Kalimantan Barat – Penyidik Kejati (Kejaksaan Tinggi) Kalbar menggeledah 5 lokasi strategis secara serentak berkaitan dengan aktivitas tambang bauksit PT Laman Mining.
Penggeledahan PT Laman Mining ini berlangsung, Senin (5/1/2026) mulai pukul 09.00 WIB hingga 18.35 WIB. Lokasi pertama yang disasar adalah Kantor PT Laman Mining di Jalan H. Agus Salim Nomor 16, Kabupaten Ketapang.
Selanjutnya, penyidik mendatangi Dinas Perindustrian, Perdagangan, Koperasi dan ESDM Provinsi Kalimantan Barat di Jalan Sutan Syahrir Nomor 2, Pontianak.
Tim penyidik juga menggeledah Kantor Inspektur Tambang Kementerian ESDM Wilayah Pontianak di Jalan Untung Suropati Nomor 18, serta Kantor PT Sucofindo Cabang Pontianak di Jalan Arteri Supadio, Kabupaten Kubu Raya.
Lokasi kelima adalah Kantor Kesyahbandaran dan Otoritas Pelabuhan (KSOP) Kelas I Pontianak di Jalan Rahadi Usman Nomor 2.
Dalam rangkaian penggeledahan tersebut, penyidik menyasar dokumen-dokumen yang berkaitan dengan aktivitas penjualan ekspor bauksit milik PT Laman Mining. Seluruh dokumen yang ditemukan kemudian dibawa ke Kantor Kejati Kalbar untuk dikaji dan dilakukan penyitaan sebagai barang bukti.
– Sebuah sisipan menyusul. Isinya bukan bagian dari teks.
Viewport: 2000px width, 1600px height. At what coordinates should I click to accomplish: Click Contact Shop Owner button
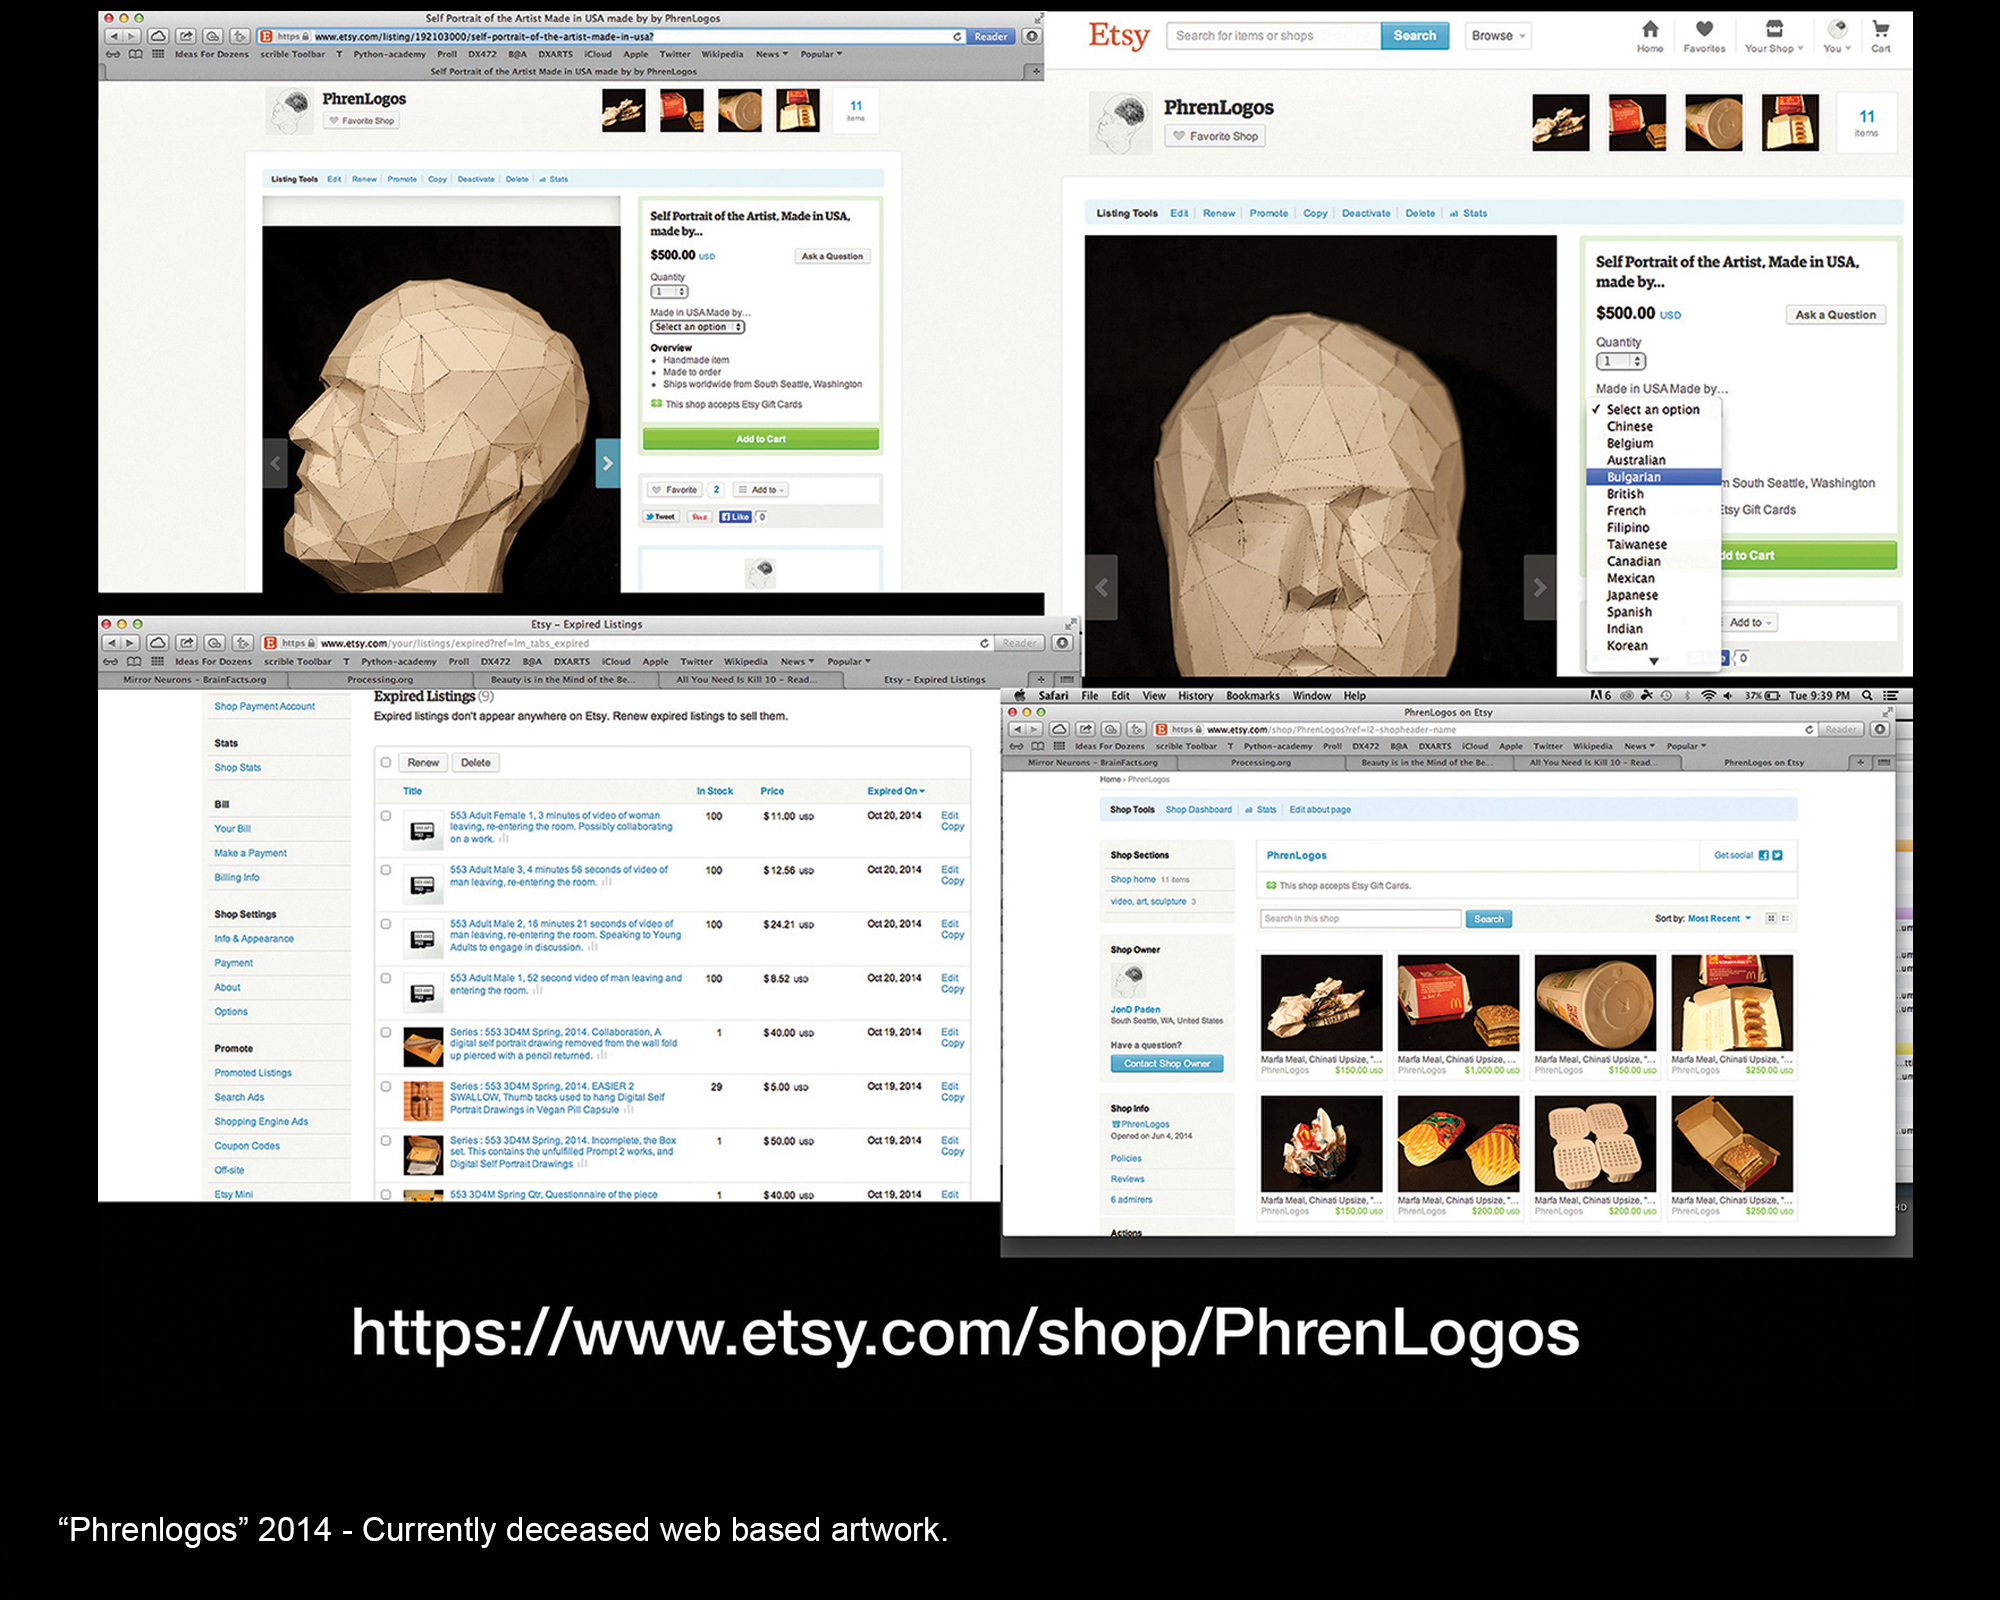tap(1166, 1064)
Kepala Kejaksaan Tinggi Kalbar, Dr. Emilwan Ridwan, membenarkan upaya paksa tersebut saat melakukan kunjungan kerja di Kejari Mempawah. Ia menyatakan tindakan ini merupakan bagian dari proses penyidikan yang tengah berjalan.
Sementara itu, Kasi Penkum Kejati Kalbar, I Wayan Gedin Arianta, SH, MH menyampaikan, penyidik saat ini fokus mengumpulkan alat bukti guna mengungkap dugaan korupsi dalam kegiatan pertambangan tersebut.
“Setiap langkah penyidikan kami laksanakan secara profesional, transparan, dan akuntabel. Upaya paksa penggeledahan ini merupakan bagian dari proses penegakan hukum,” ujar Wayan.
Pihak Kejati Kalbar menegaskan bahwa seluruh tindakan penyidik dilakukan sesuai dengan ketentuan Kitab Undang-Undang Hukum Acara Pidana (KUHAP) berdasarkan surat perintah penggeledahan yang sah. Wayan menambahkan bahwa dalam proses ini, pihaknya tetap menjunjung tinggi asas praduga tak bersalah.